Let’s turn now to the second part of Christie’s query: “What the Admin knew/did before/after the attack.” The “before” part of this question mimics Howard Dean’s famously unhinged allegation in 2003 that George W. Bush had been “warned ahead of time by the Saudis” about 9/11. Charles Krauthammer, a conservative columnist and licensed psychiatrist, advised Dean at the time to “check on thorazine supplies” because he was clearly suffering from “Bush Derangement Sydrome.” Krauthammer wrote much the same six years later about Van Jones, an Obama White House aide who got fired for spouting similar nonsense. You can’t say such things, Krauthammer wrote, “and be permitted in polite society … It’s beyond radicalism, beyond partisanship. It takes us into the realm of political psychosis.”
Yet today, Krauthammer is a leading light of the Benghazi truther movement. He urges the House Select Committee on Benghazi to ask, “Where and to what extent was there dereliction of duty as memos, urgent pleas and mounting evidence of danger were ignored and the U.S. ambassador was allowed to enter a deathtrap?” There was, of course, no specific evidence of an imminent attack. There was generalized concern not unlike that expressed to President Bush prior to 9/11. Stevens himself twice declined military assistance. As with Bush, we can certainly fault Obama and his secretary of state, Hillary Clinton, for failing to address this concern adequately, because people died as a result. (The death toll for Bush—nearly 3,000—was, of course, considerably higher.)

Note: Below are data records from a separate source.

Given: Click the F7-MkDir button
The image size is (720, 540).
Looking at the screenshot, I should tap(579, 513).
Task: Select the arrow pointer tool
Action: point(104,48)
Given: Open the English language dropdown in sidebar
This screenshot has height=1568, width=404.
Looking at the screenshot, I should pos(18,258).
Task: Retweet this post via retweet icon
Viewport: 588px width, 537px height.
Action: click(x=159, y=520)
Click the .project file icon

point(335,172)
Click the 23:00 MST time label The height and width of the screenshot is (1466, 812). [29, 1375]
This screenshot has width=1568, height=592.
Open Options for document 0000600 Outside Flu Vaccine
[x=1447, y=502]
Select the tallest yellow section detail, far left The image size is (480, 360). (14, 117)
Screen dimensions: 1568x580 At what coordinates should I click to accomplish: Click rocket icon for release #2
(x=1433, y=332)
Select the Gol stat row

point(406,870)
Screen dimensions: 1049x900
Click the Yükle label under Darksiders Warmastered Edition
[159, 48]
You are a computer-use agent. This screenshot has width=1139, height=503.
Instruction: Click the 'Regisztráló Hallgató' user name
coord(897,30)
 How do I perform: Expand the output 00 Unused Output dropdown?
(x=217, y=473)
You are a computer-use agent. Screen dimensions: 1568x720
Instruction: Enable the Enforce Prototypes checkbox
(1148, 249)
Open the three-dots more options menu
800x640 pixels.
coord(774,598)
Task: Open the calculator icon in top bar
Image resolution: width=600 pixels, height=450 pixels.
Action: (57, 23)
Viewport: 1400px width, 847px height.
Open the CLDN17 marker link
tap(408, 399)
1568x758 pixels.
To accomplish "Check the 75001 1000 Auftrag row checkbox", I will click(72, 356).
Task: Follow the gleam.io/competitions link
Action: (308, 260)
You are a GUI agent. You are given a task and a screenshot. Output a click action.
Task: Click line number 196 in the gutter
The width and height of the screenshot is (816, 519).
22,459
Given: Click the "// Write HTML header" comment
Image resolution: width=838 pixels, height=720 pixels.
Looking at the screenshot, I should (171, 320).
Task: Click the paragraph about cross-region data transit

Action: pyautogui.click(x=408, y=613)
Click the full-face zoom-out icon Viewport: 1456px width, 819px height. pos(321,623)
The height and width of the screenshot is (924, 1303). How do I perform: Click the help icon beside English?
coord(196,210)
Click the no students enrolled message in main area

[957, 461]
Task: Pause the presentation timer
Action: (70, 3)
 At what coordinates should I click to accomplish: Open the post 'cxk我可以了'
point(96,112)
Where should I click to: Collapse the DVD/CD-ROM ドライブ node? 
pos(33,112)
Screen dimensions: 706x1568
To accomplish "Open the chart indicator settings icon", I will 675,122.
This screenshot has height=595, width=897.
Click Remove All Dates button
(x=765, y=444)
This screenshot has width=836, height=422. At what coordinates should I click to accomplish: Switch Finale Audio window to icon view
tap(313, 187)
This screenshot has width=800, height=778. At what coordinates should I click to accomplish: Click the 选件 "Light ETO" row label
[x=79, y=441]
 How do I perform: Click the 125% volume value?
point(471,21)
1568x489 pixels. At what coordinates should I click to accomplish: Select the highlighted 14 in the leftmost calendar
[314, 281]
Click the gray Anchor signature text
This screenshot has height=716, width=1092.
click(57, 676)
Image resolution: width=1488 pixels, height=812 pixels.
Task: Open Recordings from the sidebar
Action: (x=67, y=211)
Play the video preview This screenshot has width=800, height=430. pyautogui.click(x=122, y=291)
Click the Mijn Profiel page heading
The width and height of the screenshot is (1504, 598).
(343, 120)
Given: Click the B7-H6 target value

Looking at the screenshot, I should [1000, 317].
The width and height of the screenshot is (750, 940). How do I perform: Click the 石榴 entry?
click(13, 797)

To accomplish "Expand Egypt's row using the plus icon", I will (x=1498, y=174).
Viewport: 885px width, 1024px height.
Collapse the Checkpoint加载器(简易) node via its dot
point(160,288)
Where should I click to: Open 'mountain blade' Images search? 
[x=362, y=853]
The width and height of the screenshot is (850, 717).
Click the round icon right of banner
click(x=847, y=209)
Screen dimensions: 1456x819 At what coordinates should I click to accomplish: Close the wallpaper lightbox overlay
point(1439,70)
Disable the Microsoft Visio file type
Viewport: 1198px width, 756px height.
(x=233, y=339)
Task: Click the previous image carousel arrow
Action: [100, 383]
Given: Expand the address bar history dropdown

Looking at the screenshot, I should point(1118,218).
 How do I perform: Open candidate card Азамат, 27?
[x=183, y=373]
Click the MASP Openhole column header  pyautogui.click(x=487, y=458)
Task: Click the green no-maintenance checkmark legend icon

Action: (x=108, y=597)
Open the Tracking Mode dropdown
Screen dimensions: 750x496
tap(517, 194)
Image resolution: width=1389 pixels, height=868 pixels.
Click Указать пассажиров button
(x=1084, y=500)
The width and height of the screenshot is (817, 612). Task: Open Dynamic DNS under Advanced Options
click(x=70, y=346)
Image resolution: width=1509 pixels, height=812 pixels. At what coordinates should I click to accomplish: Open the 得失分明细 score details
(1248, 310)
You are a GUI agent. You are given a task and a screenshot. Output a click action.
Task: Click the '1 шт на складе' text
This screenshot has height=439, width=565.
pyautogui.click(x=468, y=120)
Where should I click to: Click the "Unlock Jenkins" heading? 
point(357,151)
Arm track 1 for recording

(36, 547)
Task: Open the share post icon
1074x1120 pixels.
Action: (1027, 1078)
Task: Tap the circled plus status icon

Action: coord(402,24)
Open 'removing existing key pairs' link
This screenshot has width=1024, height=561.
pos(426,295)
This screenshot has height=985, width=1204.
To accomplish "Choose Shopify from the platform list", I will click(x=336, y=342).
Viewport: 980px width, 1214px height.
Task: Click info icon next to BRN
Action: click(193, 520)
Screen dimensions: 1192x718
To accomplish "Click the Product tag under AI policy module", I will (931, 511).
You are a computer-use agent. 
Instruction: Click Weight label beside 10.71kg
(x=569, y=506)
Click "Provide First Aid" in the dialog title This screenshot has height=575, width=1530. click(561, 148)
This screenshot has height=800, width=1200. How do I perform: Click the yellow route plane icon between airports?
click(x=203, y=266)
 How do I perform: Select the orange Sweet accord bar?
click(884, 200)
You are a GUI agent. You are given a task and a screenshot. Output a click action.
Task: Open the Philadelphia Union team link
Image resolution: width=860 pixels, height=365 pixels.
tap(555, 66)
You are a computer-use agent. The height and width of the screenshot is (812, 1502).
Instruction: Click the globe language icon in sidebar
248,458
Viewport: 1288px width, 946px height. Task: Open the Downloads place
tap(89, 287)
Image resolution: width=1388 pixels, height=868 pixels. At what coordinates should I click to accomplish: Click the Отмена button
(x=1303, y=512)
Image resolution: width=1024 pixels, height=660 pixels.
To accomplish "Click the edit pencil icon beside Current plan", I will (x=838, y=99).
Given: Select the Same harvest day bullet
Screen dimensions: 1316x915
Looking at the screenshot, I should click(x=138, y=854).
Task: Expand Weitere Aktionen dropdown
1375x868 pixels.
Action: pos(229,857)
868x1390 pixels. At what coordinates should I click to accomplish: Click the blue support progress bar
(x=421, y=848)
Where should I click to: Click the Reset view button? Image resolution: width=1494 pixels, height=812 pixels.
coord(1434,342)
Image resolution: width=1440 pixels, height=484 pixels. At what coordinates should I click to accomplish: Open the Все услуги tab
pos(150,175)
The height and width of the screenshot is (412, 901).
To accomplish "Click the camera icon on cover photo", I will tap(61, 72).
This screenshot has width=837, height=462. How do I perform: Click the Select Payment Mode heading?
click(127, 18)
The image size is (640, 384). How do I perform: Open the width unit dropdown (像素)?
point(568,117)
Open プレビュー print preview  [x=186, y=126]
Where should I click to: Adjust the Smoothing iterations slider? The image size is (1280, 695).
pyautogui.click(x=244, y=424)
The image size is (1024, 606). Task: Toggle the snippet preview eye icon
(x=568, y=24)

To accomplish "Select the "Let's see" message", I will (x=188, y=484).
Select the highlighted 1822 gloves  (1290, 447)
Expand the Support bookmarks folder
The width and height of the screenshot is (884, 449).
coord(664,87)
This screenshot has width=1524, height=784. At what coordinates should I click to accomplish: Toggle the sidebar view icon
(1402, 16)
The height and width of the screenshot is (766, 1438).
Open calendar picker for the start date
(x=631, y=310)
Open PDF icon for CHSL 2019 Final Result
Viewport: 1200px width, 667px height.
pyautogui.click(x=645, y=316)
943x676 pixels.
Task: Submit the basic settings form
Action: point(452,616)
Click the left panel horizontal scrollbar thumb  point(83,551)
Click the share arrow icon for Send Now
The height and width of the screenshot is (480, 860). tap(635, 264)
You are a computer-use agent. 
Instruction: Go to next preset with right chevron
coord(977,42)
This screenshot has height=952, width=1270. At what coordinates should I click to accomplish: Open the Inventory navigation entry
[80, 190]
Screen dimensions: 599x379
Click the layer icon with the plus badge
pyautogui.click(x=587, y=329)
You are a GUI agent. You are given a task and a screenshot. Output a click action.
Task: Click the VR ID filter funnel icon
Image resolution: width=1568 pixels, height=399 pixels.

The final question on Christie’s mind (and also on Krauthammer’s) is what the Obama White House knew and did after the attack. The suggestion is that administration officials would have wanted to cover up any evidence of terrorist involvement because such involvement would contradict Obama’s campaign claim that al-Qaida was “on the run.” So the White House circulated a bunch of hooey about the crowd being inflamed by a crude anti-Islamic video that some nut had posted online.
But The New York Times’s David D. Kirkpatrick, in a superb and exhaustive account this past December, confirmed that “anger at the video motivated the initial attack” and suggested the mastermind – to the extent there was one – was “an eccentric, malcontent militia leader” named Ahmed Abu Khattala. It’s far from clear that Khattala has any connection to al-Qaida. (Khattala has secretly been charged with playing a “significant role” in the attack, NBC News reported in August.)
But let’s suppose there were a strong al-Qaida link, one sufficiently visible to be known to the Obama administration immediately after the attack. Do Krauthammer and Christie suppose the Obama White House would believe it could keep that secret? Moreover, why would Obama want to keep an al-Qaida link secret less than two months before an election? A political incumbent running for re-election only stands to benefit when his country comes under foreign attack. The opportunistic thing to do isn’t to hush it up, it’s to wave the bloody shirt and say “Politics stops at the water’s edge” or “You don’t change horses in midstream,” or some such cliché. Variations on this theme worked wonders for George W. Bush in 2004.
There is, in fact, absolutely no reason to investigate Benghazi further except to rake Hillary Clinton, who may run for president in 2016, over the coals. It is, to paraphrase Krauthammer, a clear manifestation of Clinton Derangement Syndrome, a malady that, in one form or another, has afflicted much of the population for two decades. That Krauthammer and Christie are among the very few who can even tell you what the Select Committee should be looking for gives you some idea what a fraud it is.